■ Data provided:
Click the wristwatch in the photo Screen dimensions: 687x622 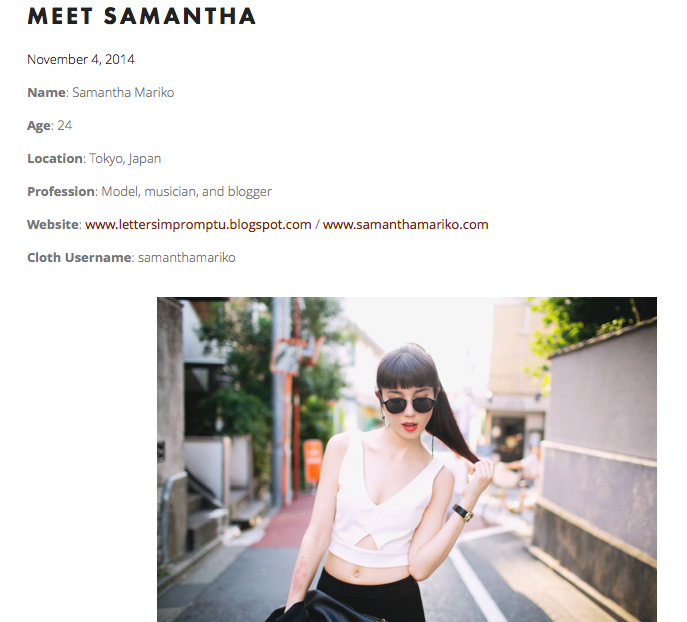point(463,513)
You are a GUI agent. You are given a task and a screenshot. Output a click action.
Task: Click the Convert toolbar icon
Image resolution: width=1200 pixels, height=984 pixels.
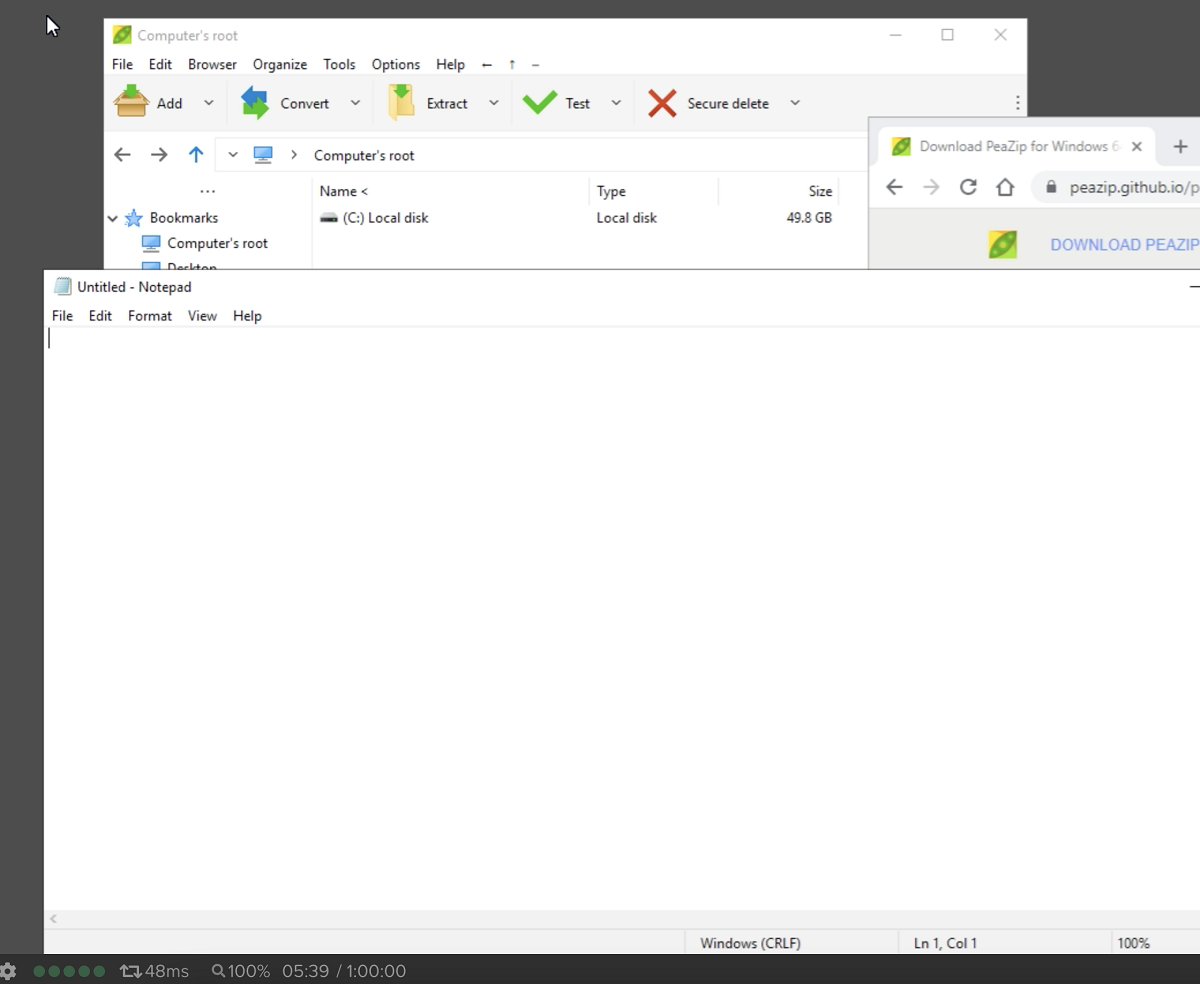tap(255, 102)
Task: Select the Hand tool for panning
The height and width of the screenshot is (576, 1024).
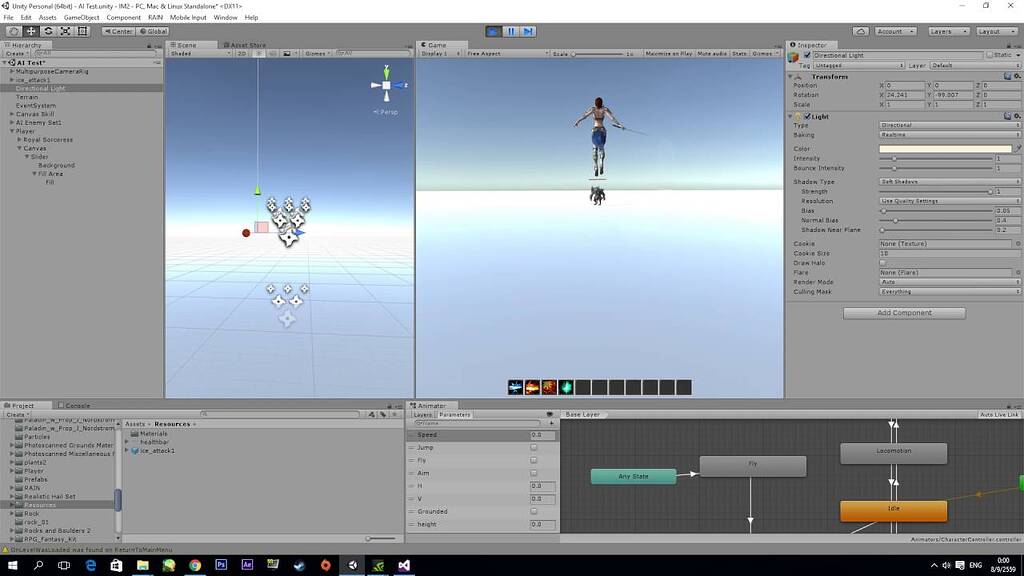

---

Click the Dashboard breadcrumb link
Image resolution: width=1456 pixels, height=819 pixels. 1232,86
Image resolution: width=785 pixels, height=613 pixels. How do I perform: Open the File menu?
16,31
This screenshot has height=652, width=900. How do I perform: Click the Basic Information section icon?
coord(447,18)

■ Assignment:
Among the entries above, locate the lines containing "Task: Select the Hand tool for panning" and "The height and", and transcribe exactly those two lines and all lines between.

■ Expected answer:
Task: Select the Hand tool for panning
The height and width of the screenshot is (576, 1024).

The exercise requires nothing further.